> **Passage given**
* * * * * * *

David Pine of New York University and colleagues at the Haverford College,
the California Institute of Technology and the Israel Institute of
Technology studied the motion of tiny polymer beads suspended in a viscous
fluid trapped between two concentric cylinders held 2.5 millimetres apart..
When the team rotated the inner cylinder in one direction and then back
again, they found that the beads returned to their starting positions. But
the behaviour is only seen if the solution is relatively dilute and the
beads are stirred for a short time. At higher concentration and longer
times, mixing becomes irreversible.
According to the researchers, the observed behaviour can be explained by
collisions between individual beads. Mixing can be reversed if the particles
do not collide with each other, which is the case at low concentrations. But
as the solution becomes more concentrated -- and more collisions occur --
the process becomes irreversible.

* * * * * * *

> **Given data**
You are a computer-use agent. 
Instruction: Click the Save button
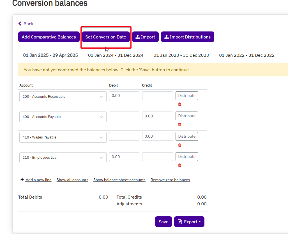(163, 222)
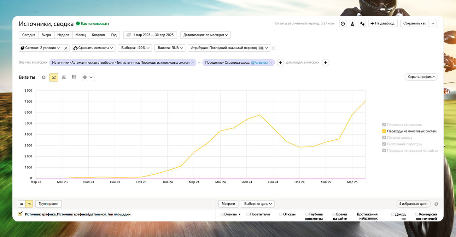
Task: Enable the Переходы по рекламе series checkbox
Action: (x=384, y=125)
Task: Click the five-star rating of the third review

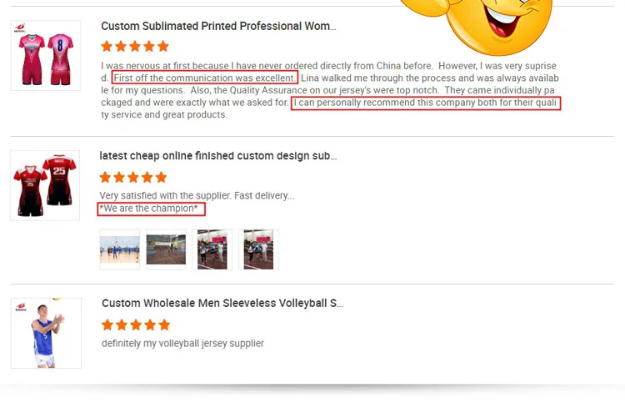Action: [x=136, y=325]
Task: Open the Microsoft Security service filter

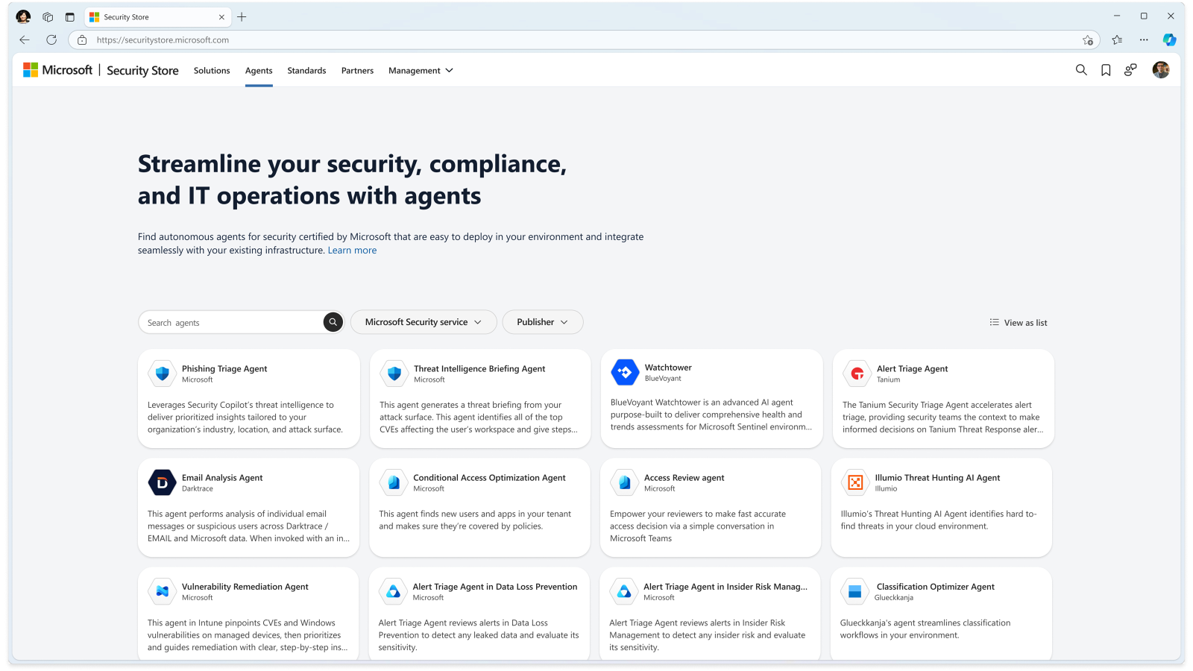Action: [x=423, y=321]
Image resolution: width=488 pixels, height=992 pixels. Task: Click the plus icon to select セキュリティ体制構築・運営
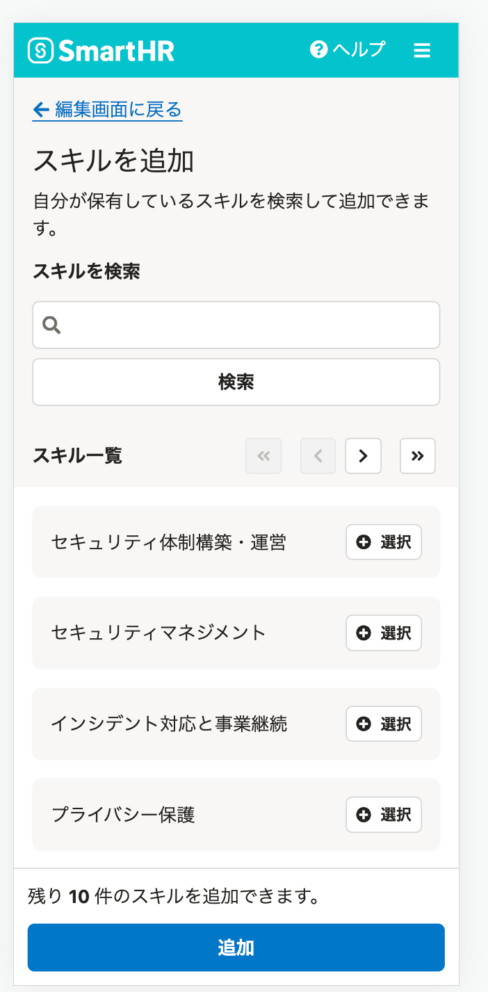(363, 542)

* * * * * * *

> **Task 1**
In the passage about polymer beads, what explanation do the researchers give for the observed behavior?
> **Task 2**
Name every university or institute that the passage about polymer beads mentions.
> **Task 3**
From the passage about polymer beads, set down the part that opens with the words containing "David Pine of" and closes with "2.5 millimetres apart..".

> **Correct output 1**
Collisions between individual beads.

> **Correct output 2**
New York University, Haverford College, California Institute of Technology, Israel Institute of Technology

> **Correct output 3**
David Pine of New York University and colleagues at the Haverford College,
the California Institute of Technology and the Israel Institute of
Technology studied the motion of tiny polymer beads suspended in a viscous
fluid trapped between two concentric cylinders held 2.5 millimetres apart..